As we were leaving the room, a very amiable and pleasing person asked me if I would not call upon Mr. Longworth, the most celebrated character in this country, who she said was her father and the father of Mrs. Anderson. I said that we had letters to him from Mr. Jared Sparks, and that we had meant to call on him the next day, but she said we had better return with her then. We accordingly accompanied her through Mr. Anderson's garden, and through an adjoining one which led to her father's house, likewise a very large one, though not presenting such an architectural appearance as Mr. Anderson's. The old gentleman soon made his appearance, and afterwards Mrs. Longworth. They were a most venerable couple, who had a twelve-month ago celebrated their golden marriage, or fiftieth anniversary of their wedding day. We were invited to stay and drink tea, which we did, and met a large assemblage of children and grand-children; a great-grand-child who had been present at the golden wedding, was in its nursery.

Mr.
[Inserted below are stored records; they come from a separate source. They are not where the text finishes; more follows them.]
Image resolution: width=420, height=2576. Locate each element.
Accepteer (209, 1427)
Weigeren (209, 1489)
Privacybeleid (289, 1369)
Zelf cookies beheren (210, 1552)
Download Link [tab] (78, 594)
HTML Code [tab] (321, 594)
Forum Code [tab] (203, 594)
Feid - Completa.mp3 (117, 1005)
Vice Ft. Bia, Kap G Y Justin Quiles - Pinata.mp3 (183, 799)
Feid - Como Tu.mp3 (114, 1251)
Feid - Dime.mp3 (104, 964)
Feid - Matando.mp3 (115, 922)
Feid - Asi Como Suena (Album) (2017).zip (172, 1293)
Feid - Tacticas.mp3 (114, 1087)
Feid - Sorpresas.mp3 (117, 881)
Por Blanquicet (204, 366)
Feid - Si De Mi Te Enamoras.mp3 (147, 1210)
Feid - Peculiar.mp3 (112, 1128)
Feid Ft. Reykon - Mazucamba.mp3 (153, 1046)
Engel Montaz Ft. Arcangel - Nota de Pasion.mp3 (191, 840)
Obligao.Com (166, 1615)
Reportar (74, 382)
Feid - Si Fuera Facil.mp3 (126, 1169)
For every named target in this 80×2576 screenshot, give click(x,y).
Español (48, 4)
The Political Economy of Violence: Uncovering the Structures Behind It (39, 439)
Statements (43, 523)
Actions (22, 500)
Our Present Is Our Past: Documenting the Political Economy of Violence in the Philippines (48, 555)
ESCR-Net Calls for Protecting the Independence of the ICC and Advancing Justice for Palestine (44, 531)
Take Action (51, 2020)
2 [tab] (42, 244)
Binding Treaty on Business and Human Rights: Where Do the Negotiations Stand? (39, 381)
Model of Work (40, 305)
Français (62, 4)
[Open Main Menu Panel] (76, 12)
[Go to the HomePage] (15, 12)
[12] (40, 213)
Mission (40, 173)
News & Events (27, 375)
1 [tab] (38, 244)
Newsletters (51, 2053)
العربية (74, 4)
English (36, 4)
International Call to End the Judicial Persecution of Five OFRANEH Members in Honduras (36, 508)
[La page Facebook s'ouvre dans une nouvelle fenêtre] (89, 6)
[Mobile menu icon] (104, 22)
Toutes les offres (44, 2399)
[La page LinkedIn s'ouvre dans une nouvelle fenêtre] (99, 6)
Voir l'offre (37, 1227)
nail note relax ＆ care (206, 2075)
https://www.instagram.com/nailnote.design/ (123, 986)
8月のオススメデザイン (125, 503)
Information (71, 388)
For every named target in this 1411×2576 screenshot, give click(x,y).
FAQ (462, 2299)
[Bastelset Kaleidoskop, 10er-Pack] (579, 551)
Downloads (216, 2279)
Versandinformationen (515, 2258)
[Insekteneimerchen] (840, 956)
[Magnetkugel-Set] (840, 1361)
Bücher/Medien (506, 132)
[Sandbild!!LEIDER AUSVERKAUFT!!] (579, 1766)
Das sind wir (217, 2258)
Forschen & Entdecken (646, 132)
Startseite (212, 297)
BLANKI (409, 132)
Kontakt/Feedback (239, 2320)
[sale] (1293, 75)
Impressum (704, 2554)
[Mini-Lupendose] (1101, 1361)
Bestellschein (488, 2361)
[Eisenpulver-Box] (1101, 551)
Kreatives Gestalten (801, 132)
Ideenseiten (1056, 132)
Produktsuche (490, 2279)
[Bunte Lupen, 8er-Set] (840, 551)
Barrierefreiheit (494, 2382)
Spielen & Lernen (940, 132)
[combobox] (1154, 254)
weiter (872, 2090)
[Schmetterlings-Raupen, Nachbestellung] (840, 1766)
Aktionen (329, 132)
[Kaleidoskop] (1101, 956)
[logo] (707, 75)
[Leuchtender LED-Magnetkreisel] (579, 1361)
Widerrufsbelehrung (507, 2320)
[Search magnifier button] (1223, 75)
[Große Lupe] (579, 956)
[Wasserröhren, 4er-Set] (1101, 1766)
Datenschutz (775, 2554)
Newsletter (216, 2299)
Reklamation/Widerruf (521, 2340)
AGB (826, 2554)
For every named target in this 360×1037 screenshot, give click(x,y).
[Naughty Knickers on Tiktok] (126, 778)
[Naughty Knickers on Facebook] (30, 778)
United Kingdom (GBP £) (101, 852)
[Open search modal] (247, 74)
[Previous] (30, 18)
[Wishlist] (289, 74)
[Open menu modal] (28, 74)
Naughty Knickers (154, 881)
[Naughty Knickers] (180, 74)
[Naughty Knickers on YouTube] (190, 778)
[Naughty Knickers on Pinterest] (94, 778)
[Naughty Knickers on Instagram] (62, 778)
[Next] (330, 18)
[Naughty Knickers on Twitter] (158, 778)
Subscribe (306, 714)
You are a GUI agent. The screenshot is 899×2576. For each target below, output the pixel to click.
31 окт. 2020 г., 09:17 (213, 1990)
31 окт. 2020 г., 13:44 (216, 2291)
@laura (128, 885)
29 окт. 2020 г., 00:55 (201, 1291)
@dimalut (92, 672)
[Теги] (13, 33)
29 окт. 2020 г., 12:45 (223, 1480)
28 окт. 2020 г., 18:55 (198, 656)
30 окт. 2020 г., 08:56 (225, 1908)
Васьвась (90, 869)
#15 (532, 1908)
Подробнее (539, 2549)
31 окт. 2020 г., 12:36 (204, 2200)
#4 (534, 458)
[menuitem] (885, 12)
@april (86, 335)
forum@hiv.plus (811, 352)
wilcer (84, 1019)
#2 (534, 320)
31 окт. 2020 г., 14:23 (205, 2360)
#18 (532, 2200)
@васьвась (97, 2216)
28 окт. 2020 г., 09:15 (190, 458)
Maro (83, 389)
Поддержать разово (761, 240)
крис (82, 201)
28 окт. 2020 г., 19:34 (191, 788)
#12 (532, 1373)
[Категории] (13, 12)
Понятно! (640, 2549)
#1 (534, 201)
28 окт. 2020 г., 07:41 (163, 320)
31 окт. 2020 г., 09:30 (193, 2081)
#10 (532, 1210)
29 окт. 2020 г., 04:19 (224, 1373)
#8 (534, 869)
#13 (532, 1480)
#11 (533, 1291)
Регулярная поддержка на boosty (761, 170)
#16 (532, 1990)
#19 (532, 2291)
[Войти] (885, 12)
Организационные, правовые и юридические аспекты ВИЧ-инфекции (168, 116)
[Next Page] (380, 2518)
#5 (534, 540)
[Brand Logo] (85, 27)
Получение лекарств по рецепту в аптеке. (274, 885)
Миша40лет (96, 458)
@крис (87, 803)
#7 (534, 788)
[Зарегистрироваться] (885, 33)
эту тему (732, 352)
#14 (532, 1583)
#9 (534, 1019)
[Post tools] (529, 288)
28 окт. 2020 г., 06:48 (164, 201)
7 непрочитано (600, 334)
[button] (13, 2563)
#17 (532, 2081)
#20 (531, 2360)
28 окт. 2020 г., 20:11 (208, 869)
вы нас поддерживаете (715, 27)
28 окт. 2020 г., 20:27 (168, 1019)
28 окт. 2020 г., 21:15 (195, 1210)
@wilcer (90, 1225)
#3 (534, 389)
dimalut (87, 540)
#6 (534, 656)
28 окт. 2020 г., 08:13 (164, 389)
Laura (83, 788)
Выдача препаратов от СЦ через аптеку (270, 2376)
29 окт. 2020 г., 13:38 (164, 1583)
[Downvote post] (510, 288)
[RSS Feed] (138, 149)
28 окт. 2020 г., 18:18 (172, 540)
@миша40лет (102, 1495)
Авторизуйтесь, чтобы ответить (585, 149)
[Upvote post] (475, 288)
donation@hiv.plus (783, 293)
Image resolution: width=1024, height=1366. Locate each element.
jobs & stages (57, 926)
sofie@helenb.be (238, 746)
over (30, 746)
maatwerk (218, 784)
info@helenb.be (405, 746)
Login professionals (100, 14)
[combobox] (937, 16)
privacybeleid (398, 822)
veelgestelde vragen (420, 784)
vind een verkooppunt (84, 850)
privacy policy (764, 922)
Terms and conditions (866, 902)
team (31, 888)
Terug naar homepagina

Longworth, among other things remarkable about him, is the proprietor of the vineyards from which the sparkling champagne is produced, known, from the name of the grape, as the sparkling Catawba; but he seems no less remarkable from the immense extent of his strawberry beds, which cover, I think he said, 60 acres of ground. He told us the number of bushels of fruit they daily produce in the season; but the number is legion, and I dare not set it down from memory. He showed papa a book he had written about his grapes and strawberries, and is very incredulous as to any in the world being better than his. This led to a discussion upon the relative size of trees and plants on the two sides of the Atlantic; and in speaking of the Indian corn, he tells us he has seen it standing, in Ohio, eighteen feet high, and he says it has been known, in Kentucky, to reach as high as twenty-five feet, and the ear eighteen inches long.

The old gentleman is a diminutive-looking person, with a coat so shabby that one would be tempted to offer him a sixpence if we met him in the streets; indeed a story is told of a stranger, who, going into his garden, and being shown round it by Mr. Longworth, gave him a dollar, which the latter good-humouredly put into his pocket, and it was not till he was asked to go into the house that the stranger discovered him to be the owner.[10] He is, however, delightfully vivacious, and full of agricultural hobbies. His wife is a very pleasing, primitive-looking person. We tasted at their house some of the ham for which this city, called by the wits Porkopolis, is so remarkable. The maple sugar is used in curing it, and improves the flavour very much.

October 28th.—I must bring this letter to a rapid close, for it must be posted a day earlier than we expected. We intend to start in two days for St. Louis, and there I will finish my account of Cincinnati. To-day we have seen a great many schools, which have given us considerable insight into the state of education in America. My next letter will probably bring us to our most western point, though we have not yet quite settled whether we shall go to the Falls of St. Anthony, or to Chicago. Papa says I must close, and I must obey.

FOOTNOTES:

[8] Though this description of the Senate was meant as a good-humoured satire on the absence of etiquette in their assemblies, it is probably no very exaggerated account of what is sometimes seen there; but it would be most unfair to draw any conclusion from this as to the behaviour in general society of well-educated gentlemen in America, there being as much real courtesy among these as is found in any other country, though certainly not always accompanied by the refinements of polished society in Europe.

[9] It is not meant here to obtrude special views of politics, or to maintain that democratic principles have naturally this tendency; but it may help to explain why so little is heard or known in England of the better class of Americans. Their unobtrusive mode of life entirely accounts for this, and it is to be regretted that it is the noisy demagogue who forms the type of the American as known to the generality of the European public.

[10] I should not have taken the liberty of printing this account of Mr. Longworth were he not, in a manner, a public character, well known throughout the length and breadth of the land, and his eccentricities are as familiar to every one at Cincinnati as his goodness of heart. In speaking, too, of his family, it is most gratifying to be able to record the patriarchal way in which we found him and Mrs. Longworth, surrounded by their descendants to the third generation.

If any apology is required, the same excuse—of his being a well-known public character—may be made for saying so much of Governor Chase and of his family.